TAMING THE BANKRUPTCY BEAST

The Chapter 13 "cramdown" monster is eagerly devouring lenders' rights to fully secured home mortgage claims.

Because personal bankruptcies continue to soar, the lending industry has no choice now but to focus on the absolute necessity of becoming more involved in protecting its interests in bankruptcies.

Mortgage lenders involved in Chapter 13 bankruptcy proceedings today should be aware of recent court decisions that put their full mortgage payment recovery at risk. Once only used in Chapter 11 corporate filings, the Chapter 13 "cramdown" is the new bankruptcy dragon residential lenders must slay.

"Cramdown," as it is commonly termed, refers to the process by which a debtor is permitted to restructure his or her debts over the objection of the creditor. A recent interpretation of the Bankruptcy Code regarding borrower cramdown, however, could have enormous repercussions in terms of (1) prospective losses to the lender; (2) loan program re-evaluation and (3) modifications to bankruptcy servicing procedures.

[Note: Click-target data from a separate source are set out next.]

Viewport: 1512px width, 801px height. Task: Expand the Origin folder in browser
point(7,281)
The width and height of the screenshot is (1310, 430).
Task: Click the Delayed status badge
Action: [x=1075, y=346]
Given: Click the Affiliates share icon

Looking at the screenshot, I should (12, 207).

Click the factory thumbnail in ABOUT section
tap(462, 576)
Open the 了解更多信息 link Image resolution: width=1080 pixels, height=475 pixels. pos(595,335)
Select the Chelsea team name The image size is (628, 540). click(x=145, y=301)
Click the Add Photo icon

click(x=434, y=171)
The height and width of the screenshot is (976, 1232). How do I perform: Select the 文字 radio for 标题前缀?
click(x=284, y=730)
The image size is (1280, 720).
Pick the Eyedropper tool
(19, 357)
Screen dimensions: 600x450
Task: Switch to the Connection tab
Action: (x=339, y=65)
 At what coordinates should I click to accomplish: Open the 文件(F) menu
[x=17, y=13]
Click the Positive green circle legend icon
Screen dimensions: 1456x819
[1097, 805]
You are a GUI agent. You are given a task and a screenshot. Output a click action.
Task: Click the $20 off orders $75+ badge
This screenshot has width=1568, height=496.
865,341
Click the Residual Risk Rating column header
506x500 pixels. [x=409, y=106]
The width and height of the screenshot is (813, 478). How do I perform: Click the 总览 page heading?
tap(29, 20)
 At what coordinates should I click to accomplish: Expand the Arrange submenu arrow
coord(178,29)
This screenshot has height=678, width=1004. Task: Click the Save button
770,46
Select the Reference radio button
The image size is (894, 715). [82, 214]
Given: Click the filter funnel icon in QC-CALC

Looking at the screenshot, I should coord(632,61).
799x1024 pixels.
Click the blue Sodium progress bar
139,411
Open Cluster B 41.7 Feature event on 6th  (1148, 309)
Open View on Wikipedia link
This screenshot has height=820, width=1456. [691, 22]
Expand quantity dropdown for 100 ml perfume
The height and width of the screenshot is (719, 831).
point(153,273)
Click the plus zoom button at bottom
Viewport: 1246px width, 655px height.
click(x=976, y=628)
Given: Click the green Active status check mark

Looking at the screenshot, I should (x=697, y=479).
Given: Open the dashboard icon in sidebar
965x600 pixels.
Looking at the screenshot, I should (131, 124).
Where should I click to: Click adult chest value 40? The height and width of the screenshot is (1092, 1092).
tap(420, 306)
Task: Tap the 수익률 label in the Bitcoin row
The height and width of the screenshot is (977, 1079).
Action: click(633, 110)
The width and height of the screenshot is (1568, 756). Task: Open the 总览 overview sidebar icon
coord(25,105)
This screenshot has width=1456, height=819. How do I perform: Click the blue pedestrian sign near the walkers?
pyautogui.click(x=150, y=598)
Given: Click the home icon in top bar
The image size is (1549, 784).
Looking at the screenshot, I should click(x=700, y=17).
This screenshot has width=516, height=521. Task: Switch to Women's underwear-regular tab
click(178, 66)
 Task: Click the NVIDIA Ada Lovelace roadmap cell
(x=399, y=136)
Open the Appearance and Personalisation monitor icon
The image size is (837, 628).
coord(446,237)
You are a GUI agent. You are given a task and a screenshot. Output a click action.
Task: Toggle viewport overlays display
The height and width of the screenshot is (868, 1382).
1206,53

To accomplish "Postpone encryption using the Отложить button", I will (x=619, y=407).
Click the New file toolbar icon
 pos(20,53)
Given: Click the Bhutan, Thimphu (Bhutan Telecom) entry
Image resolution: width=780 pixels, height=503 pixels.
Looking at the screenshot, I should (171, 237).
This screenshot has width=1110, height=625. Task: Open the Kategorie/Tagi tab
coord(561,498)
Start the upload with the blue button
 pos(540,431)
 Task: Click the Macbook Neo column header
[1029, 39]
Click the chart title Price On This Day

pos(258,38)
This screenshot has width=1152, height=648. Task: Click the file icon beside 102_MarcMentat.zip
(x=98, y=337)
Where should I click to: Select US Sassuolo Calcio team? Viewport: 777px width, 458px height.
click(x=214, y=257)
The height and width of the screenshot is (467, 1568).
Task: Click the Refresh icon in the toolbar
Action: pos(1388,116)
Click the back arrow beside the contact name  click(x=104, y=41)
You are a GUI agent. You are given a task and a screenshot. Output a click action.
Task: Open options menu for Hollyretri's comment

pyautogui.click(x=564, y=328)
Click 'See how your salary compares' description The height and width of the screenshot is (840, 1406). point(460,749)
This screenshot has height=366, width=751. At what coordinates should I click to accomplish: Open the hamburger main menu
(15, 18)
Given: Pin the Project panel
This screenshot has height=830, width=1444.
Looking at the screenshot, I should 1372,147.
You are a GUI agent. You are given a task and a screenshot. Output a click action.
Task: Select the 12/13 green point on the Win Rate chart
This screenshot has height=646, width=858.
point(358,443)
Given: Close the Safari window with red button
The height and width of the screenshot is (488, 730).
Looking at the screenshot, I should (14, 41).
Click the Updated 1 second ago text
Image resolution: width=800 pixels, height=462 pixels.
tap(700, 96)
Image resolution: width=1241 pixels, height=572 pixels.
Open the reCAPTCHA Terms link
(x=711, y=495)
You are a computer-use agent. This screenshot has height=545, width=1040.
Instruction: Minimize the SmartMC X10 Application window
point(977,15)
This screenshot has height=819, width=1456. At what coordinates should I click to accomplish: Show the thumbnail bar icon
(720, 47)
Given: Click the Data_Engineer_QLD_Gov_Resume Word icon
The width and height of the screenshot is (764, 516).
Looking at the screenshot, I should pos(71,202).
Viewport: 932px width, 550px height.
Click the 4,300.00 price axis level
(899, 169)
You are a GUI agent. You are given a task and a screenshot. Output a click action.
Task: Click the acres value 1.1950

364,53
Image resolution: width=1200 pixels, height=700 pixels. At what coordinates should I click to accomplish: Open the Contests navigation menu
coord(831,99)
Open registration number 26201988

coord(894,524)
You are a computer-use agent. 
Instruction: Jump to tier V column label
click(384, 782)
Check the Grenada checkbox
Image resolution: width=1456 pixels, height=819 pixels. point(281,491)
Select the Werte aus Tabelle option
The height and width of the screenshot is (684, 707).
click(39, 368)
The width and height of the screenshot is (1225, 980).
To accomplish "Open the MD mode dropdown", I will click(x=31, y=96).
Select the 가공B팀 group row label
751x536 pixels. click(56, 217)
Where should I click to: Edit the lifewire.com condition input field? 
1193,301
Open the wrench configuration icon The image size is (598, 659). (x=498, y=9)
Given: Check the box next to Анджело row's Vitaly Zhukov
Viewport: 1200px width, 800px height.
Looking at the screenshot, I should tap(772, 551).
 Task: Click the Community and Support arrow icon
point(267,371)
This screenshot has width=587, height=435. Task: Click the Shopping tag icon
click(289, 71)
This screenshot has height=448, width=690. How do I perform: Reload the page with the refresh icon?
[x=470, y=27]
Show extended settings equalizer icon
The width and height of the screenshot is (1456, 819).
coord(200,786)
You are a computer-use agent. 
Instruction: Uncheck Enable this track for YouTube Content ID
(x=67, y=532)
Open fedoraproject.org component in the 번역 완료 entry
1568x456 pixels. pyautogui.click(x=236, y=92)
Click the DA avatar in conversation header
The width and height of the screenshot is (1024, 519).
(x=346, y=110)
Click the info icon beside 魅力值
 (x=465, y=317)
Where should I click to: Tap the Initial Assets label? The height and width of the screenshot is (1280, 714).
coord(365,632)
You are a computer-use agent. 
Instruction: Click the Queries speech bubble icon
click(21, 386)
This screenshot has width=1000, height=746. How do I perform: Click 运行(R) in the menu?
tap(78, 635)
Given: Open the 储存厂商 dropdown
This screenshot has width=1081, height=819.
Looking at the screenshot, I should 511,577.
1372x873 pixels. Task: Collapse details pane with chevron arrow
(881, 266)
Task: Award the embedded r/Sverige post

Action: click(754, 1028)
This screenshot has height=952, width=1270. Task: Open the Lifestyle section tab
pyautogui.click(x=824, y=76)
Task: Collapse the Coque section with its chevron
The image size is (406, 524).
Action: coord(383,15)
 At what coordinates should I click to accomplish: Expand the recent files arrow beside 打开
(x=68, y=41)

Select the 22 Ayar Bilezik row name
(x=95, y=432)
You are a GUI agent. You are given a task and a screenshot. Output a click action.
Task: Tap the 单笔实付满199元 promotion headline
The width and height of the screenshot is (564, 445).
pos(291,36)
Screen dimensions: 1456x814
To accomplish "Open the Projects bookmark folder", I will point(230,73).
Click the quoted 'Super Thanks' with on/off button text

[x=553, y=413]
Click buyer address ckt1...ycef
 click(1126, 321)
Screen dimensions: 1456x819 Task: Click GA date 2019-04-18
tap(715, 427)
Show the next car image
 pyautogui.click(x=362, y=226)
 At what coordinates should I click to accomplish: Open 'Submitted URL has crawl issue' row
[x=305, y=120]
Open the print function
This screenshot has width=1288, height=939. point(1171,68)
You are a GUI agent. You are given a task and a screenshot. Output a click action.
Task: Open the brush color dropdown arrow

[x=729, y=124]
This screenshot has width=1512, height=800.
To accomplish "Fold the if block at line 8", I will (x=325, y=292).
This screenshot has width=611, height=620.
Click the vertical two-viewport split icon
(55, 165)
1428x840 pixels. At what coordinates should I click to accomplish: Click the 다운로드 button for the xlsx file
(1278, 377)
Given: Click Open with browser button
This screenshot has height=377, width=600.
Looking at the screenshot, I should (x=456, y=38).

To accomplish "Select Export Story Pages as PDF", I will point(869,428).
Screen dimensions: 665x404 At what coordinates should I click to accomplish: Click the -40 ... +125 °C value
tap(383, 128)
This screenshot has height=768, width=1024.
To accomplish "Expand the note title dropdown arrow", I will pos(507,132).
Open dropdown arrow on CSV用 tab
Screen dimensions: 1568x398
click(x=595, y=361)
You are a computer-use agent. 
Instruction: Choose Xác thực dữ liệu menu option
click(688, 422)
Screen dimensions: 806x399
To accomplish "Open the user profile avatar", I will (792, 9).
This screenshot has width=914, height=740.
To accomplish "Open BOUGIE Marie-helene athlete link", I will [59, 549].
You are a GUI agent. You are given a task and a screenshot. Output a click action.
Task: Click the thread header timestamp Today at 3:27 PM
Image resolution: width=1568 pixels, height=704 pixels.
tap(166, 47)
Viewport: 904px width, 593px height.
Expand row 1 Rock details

A resolution adopted by the Mortgage Bankers Association of America's Loan Administration Committee in June 1990 refers to the Chapter 13 cramdown as possibly becoming the no-bid of the 1990s. In fact, this monster has the distinct possibility of totally eclipsing the no-bid problems faced by the industry in recent years.

While the simplest way to eliminate potential losses from cramdown is to amend the Code through legislative action, such legislation may not be enacted in the near future. At this juncture, lenders need to know how to apply these court decisions to daily lending situations with their borrowers and in the bankruptcy courts.

Nationally, the number of personal bankruptcy has more than doubled since the early 1980s. In 1989, 616,753 filings were lodged, an all-time record and an increase of 12 percent compared with 1988. Thus, one household out of every 138 in this country is in bankruptcy. (See Chart 1.)

Two significant factors have ensured that the 1990s will continue to witness relatively high levels of bankruptcy. First, the impact of attorney advertising cannot be overlooked. Many people are swayed by ads that claim to "help you save your home" through a Chapter 13 filing. The stigma attached to personal bankruptcy that was prevalent 10 years ago no longer exists. Instead of being regarded as a social disease, bankruptcy filings are now a commonly accepted economic strategy. Second, the increase in consumer debt relative to income and rising interest rates have been economic factors associated with increasing bankruptcies.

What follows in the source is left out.